為了有計劃、有選擇、有係統地整理出版中國古籍,一九五八年國務院科學規劃委員會成立了古籍整理出版規劃小組,由齊燕銘主持小組的工作,製定了整理出版文史哲古籍的十年規劃,並指定中華書局為古籍整理出版規劃小組的辦事機構。從此古籍出版工作有了全麵的安排和統一的步驟,改變了過去各自為政的局麵。然而在當時“左”的思想指導下,在浮誇風的影響下,“十年規劃”顯然規模太大,難以按照它全麵開展工作。因此在“調整”時期,於一九六○年草擬了三到八年的文史哲古籍整理出版的重點規劃,主要任務是整理出版各類古代名著的精確可靠的、便於閱讀的新版本,提供專業工作者和廣大讀者使用。接著就對《二十四史》的整理作了具體安排。從一九五九到一九六五年,中華書局相繼出版了前四史。《史記》由顧頡剛標點,《前漢書》、《後漢書》、《三國誌》分別由西北大學曆史係和宋雲彬、陳乃乾等點校。從一九六三年起,中共中央宣傳部還調集了一批專家在中華書局集中力量進行點校,工作很有成效。一九六六年“文化大革命”開始以後,對其餘各史的點校、整理、編輯加工、發排付印等工作,不管進度如何,被迫一律停止。

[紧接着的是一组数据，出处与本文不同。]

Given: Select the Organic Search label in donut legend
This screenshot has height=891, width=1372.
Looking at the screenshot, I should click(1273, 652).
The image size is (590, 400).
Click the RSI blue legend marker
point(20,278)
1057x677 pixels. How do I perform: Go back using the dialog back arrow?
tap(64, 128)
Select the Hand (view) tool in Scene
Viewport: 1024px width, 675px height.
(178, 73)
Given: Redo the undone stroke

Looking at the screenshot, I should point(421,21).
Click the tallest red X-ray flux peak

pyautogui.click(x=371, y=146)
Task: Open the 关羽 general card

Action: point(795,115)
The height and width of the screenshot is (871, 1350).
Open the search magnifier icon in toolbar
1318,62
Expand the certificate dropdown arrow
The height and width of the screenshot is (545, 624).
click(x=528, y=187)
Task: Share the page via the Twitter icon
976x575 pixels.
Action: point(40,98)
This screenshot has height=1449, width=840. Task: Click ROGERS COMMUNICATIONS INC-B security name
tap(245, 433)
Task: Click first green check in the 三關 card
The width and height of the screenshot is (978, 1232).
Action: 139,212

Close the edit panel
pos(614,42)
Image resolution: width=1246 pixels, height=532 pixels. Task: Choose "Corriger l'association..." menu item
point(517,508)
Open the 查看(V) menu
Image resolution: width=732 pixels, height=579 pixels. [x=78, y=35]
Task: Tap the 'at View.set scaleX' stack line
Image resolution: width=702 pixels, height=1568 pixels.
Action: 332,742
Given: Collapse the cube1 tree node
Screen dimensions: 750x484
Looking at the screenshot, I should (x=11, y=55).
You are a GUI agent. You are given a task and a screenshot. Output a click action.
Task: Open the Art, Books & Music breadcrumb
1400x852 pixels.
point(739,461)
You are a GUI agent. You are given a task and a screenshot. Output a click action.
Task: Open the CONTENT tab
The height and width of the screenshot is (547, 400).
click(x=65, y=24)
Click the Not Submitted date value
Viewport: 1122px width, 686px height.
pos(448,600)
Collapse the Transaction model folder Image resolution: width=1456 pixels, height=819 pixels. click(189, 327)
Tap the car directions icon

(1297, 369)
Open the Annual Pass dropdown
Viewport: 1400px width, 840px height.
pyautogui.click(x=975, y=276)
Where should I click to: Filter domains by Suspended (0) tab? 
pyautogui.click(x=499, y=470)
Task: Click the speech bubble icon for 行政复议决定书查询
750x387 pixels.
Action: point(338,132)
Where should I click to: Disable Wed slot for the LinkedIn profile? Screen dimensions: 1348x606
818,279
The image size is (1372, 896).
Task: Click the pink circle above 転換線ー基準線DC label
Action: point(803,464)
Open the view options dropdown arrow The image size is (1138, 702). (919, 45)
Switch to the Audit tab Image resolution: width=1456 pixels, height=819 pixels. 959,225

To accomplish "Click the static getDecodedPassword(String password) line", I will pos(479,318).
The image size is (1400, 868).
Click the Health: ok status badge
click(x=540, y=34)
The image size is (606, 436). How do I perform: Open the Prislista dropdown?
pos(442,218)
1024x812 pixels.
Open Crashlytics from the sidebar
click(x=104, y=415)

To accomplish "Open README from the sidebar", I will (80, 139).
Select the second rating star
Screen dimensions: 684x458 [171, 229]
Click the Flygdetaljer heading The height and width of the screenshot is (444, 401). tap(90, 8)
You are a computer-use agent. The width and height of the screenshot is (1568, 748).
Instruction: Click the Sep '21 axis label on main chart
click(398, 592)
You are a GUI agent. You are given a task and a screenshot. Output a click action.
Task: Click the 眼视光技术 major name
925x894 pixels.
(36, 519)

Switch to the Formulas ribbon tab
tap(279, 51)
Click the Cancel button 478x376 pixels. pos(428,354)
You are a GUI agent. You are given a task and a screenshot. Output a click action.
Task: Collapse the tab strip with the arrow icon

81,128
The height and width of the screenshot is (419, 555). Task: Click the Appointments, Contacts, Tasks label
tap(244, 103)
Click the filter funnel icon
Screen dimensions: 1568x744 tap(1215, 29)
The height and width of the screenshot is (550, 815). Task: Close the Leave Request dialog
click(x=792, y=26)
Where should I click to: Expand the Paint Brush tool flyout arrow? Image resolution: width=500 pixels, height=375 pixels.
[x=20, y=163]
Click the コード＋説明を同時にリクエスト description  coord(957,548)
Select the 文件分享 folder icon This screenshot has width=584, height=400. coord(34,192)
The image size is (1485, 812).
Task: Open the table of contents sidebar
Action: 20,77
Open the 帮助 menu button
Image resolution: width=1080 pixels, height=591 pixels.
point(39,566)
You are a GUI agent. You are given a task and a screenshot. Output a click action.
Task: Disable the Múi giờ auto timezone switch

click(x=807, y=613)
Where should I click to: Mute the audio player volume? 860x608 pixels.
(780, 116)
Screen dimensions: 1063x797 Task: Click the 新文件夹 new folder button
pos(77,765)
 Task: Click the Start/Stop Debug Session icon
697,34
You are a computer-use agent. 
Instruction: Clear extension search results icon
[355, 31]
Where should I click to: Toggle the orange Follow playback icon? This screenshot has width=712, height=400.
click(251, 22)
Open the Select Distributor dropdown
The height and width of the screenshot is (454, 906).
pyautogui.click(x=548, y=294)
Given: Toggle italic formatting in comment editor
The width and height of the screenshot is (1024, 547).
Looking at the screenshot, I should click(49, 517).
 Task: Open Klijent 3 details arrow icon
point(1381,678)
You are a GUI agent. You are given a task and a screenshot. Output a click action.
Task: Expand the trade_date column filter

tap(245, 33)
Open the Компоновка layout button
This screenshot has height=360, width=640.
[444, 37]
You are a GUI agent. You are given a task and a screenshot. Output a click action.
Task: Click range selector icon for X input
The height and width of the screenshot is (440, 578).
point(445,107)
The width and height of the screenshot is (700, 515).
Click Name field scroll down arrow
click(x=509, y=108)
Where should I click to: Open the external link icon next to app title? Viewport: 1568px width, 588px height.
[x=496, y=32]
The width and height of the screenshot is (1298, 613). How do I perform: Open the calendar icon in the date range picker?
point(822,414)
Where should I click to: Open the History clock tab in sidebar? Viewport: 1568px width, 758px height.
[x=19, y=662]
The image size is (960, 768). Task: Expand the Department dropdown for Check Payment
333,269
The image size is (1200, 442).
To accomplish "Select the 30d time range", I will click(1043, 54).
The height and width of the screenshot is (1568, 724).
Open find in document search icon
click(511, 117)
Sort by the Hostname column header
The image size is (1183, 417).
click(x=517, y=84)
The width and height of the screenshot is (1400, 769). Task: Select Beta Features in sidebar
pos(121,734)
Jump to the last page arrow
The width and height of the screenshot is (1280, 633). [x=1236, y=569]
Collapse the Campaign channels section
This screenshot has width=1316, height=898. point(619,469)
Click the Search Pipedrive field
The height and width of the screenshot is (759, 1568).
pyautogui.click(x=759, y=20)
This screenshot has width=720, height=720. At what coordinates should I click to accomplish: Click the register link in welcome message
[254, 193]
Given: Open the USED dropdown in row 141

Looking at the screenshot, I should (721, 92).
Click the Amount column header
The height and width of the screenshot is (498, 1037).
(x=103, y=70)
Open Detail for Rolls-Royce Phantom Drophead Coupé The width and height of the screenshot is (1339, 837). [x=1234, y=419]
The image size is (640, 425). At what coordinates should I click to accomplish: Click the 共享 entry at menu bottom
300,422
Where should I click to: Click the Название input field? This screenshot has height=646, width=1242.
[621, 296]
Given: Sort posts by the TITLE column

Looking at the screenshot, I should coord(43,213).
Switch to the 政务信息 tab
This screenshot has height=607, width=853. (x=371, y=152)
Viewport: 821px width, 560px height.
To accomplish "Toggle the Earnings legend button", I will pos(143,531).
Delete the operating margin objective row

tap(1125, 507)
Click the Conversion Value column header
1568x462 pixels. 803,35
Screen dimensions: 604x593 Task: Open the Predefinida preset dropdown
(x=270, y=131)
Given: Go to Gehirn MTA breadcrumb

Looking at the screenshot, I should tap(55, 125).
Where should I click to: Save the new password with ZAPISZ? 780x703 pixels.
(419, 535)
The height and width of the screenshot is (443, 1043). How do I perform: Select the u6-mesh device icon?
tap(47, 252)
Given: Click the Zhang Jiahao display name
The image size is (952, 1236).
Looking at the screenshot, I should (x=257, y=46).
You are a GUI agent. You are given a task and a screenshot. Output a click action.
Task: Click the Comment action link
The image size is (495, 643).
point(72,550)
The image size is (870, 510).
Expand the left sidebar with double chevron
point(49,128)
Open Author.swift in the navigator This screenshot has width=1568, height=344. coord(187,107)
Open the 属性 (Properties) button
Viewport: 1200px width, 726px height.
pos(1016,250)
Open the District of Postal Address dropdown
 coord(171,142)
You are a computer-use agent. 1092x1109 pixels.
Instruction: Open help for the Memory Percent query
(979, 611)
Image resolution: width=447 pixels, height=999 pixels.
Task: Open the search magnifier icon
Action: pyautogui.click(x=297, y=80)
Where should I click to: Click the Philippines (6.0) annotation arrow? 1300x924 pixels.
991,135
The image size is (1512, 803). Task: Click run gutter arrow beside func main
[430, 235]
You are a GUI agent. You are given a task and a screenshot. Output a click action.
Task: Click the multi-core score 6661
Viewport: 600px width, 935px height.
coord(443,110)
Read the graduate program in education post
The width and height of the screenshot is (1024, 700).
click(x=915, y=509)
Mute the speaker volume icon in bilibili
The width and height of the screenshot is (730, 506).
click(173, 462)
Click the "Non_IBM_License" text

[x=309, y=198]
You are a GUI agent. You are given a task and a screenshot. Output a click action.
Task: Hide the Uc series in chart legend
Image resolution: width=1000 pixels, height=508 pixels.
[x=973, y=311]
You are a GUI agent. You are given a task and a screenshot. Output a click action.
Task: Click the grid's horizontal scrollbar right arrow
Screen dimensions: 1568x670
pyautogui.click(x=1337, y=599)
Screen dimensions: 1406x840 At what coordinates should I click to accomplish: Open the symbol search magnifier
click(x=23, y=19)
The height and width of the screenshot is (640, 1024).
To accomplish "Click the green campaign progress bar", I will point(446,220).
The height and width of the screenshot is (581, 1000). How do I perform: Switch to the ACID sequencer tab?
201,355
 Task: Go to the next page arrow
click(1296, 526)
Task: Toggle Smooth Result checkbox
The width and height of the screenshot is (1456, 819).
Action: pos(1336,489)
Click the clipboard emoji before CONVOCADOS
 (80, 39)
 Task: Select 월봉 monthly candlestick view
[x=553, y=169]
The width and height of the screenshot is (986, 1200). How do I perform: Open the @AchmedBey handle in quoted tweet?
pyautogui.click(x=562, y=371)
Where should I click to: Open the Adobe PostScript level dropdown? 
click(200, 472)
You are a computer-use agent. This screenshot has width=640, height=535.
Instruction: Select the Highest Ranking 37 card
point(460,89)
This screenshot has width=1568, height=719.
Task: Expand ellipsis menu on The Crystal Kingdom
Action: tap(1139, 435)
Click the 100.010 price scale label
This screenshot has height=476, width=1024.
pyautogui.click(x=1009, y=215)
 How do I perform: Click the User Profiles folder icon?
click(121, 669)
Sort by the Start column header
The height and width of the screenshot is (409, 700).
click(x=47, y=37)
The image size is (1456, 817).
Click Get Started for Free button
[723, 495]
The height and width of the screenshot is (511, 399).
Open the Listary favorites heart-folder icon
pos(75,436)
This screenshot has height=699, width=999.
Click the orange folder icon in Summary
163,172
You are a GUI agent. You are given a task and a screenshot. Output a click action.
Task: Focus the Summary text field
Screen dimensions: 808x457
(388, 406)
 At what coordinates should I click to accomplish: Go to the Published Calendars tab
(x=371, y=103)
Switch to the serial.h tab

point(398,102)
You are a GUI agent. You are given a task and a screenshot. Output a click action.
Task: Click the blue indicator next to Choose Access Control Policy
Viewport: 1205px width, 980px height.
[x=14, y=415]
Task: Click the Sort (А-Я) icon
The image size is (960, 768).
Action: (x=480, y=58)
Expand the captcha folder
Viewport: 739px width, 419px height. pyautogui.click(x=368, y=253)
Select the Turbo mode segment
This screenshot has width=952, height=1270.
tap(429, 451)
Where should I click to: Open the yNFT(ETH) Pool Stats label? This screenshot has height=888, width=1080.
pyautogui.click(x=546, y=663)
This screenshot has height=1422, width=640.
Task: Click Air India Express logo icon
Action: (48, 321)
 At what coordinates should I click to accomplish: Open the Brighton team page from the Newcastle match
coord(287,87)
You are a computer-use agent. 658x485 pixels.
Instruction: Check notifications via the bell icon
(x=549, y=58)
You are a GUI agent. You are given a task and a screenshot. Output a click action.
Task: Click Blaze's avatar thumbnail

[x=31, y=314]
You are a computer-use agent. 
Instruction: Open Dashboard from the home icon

除前四史外,這段時間還陸續出版了不少文史哲的古代名著,注意編印了一係列篇幅宏偉的資料書,先後出版了詩文總集《全上古三代秦漢三國六朝文》、《全漢三國晉南北朝詩》、《全唐詩》、《全宋詞》、《全元散曲》、《文苑英華》、《明經世文編》等(其中一部分為影印),並影印了重要類書《藝文類聚》、《太平禦覽》、《冊府元龜》、《永樂大典》等。有些書是過去極少流傳的,如《永樂大典》彙集了當時所能收集到的國內外所藏殘卷零本共730卷,使這一孤本公之於世。這些書的出版,在保存古代文獻並擴大其流傳方麵起了重要作用。
從一九五八年起,出版分工作了重大調整,確定了古籍的出版主要由中華書局和中華書局上海編輯所承擔。撤銷了古籍出版社、文學古籍刊行社和古典文學出版社的建製,這3個社的部分編輯人員轉入中華書局和中華書局上海編輯所。人民文學出版社古典文學編輯室繼續出版文學古籍的整理本。這一係列措施加強了出版工作的專業化,本來可以使古籍的出版工作更有成效地進行。然而,就在這個時期,反右派鬥爭的餘波尚未平靜,批判“資產階級學術思想”和反“右傾”運動的風浪又相繼掀起,“左”的思潮不斷衝擊著文化領域,狹隘理解了古和今的關係,不適當地強調了對文化遺產的批判。因此古籍的整理和出版遇到了重重障礙,困難很大,動輒得咎。結果在這種政治氣候下,許多古籍及其研究著作都無法出版。由於點校和編輯人員的努力,這一時期出版的古籍,總的說整理質量有所提高,但數量卻逐年下降了。一九五七年反右,一九五八年就開始下降,一九六○年僅出書50種。一九六二年雖然回升至97種,也僅僅是一九五七年出書種數的一半稍多。而一九六六年上半年隻出書5種,其中的《文苑英華》印好了沒有裝訂,過了好多年才公開發行。